Vector Photonics mise sur ses lasers PCSEL pour accélérer les infrastructures IA
D'après Electronics Weekly et Semiconductor Today, le spécialiste glaswégien Vector Photonics met en avant, à quelques jours de l'ECOC 2026, ses lasers à émission de surface à cristaux photoniques…

D'après Electronics Weekly et Semiconductor Today, le spécialiste glaswégien Vector Photonics met en avant, à quelques jours de l'ECOC 2026, ses lasers à émission de surface à cristaux photoniques (PCSEL) comme alternative aux architectures VCSEL et DFB dans les interconnexions optiques des centres de données dédiés à l'IA. Le constructeur revendique une plate-forme unique censée fluidifier la chaîne d'approvisionnement et absorber la montée en charge des liens optiques.

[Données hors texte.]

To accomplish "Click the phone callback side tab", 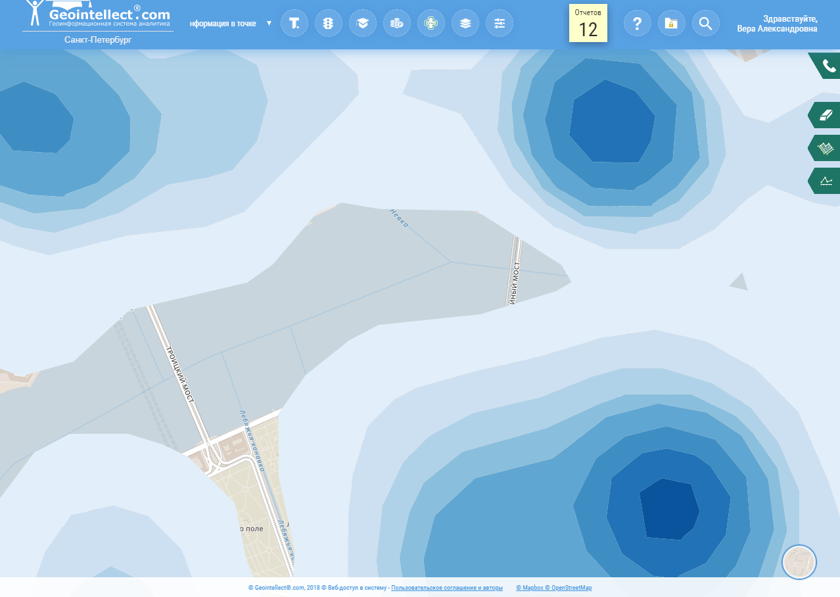I will point(827,66).

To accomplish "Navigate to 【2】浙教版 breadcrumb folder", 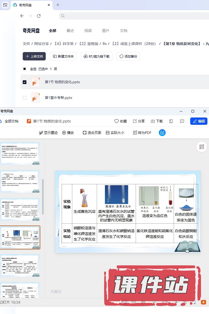I will 88,44.
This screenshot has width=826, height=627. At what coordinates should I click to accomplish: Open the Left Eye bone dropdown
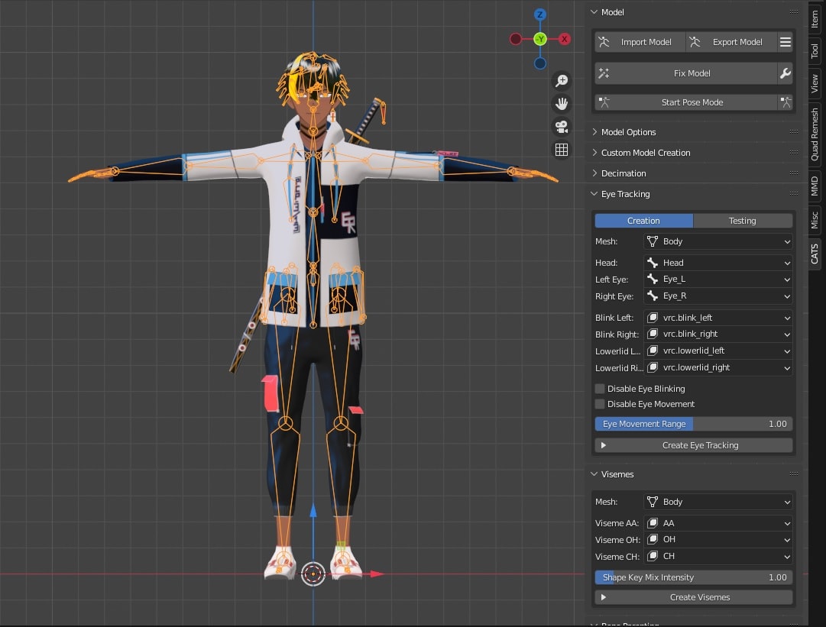click(x=717, y=280)
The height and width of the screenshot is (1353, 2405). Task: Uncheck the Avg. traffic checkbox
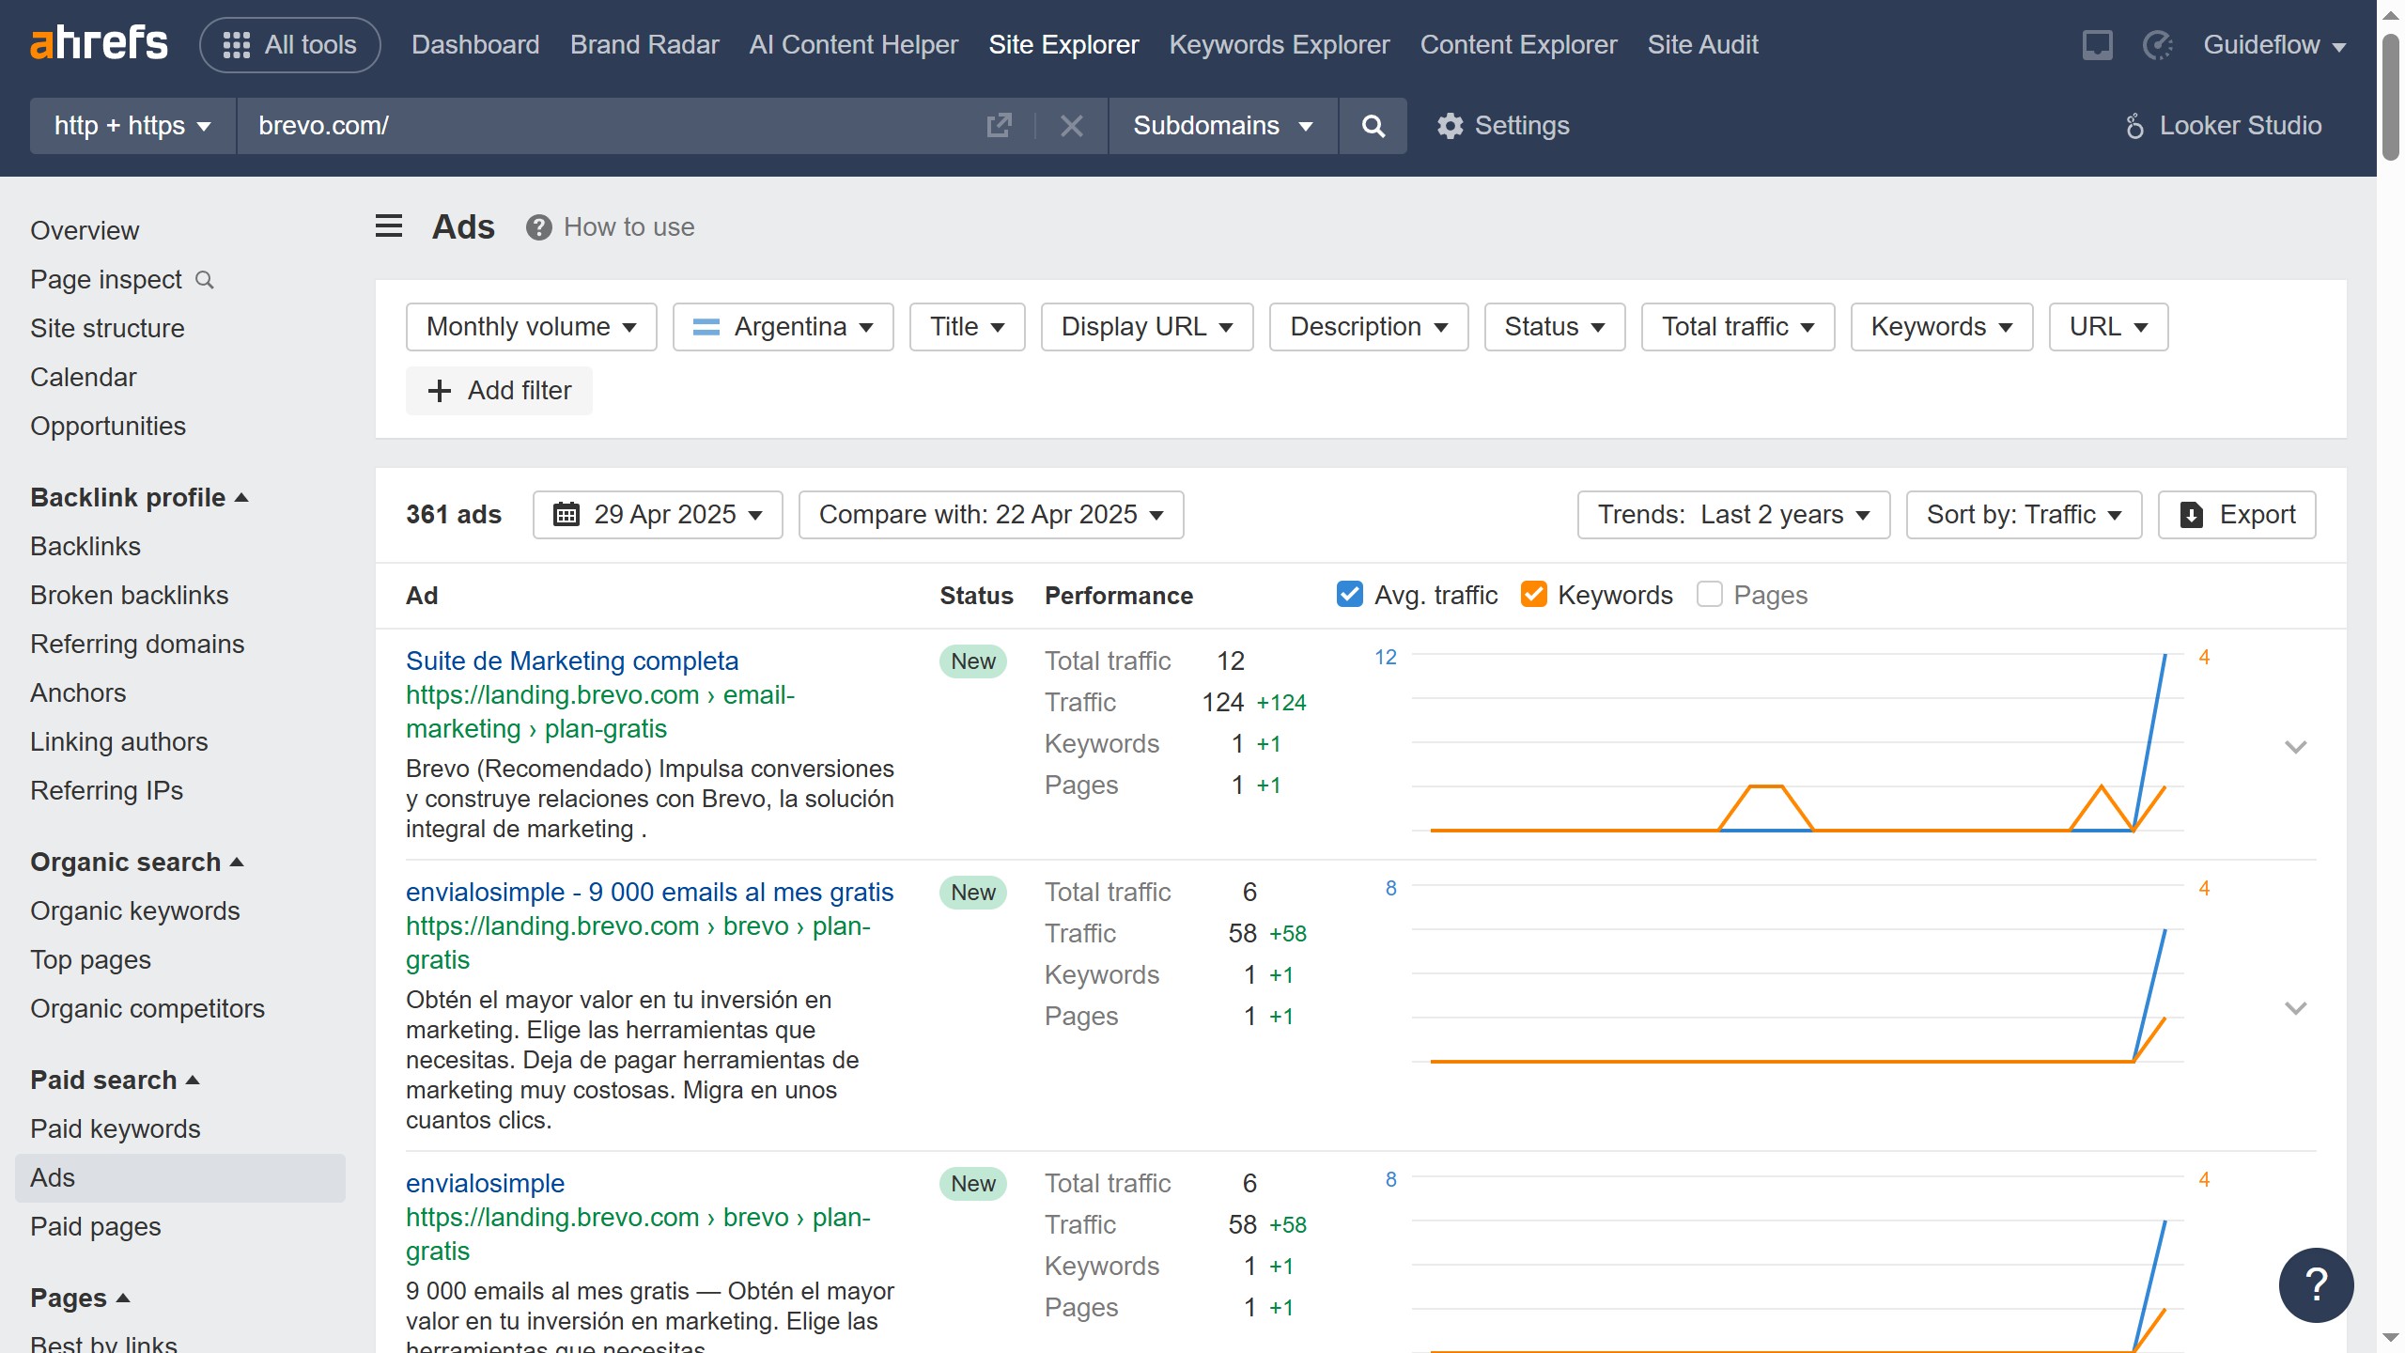click(x=1350, y=595)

Spécifications annoncées face au banc d'essai VCSEL/DFB
Sur le papier, le PCSEL rassemble trois indicateurs que l'on mesure séparément sur les sources classiques. Vector Photonics annonce une qualité de faisceau et une luminance supérieures aux VCSEL, une modulation et une portée d'interconnexion accrues par rapport aux DFB, et une densité de canaux plus élevée. Le CEO Richard Taylor résume la promesse en une phrase: « Optical interconnect performance will determine the future of AI system scaling, making the laser a critical component ». La société se positionne donc comme une plate-forme unifiée, là où VCSEL et DFB imposent des chaînes d'assemblage distinctes selon la distance et le débit.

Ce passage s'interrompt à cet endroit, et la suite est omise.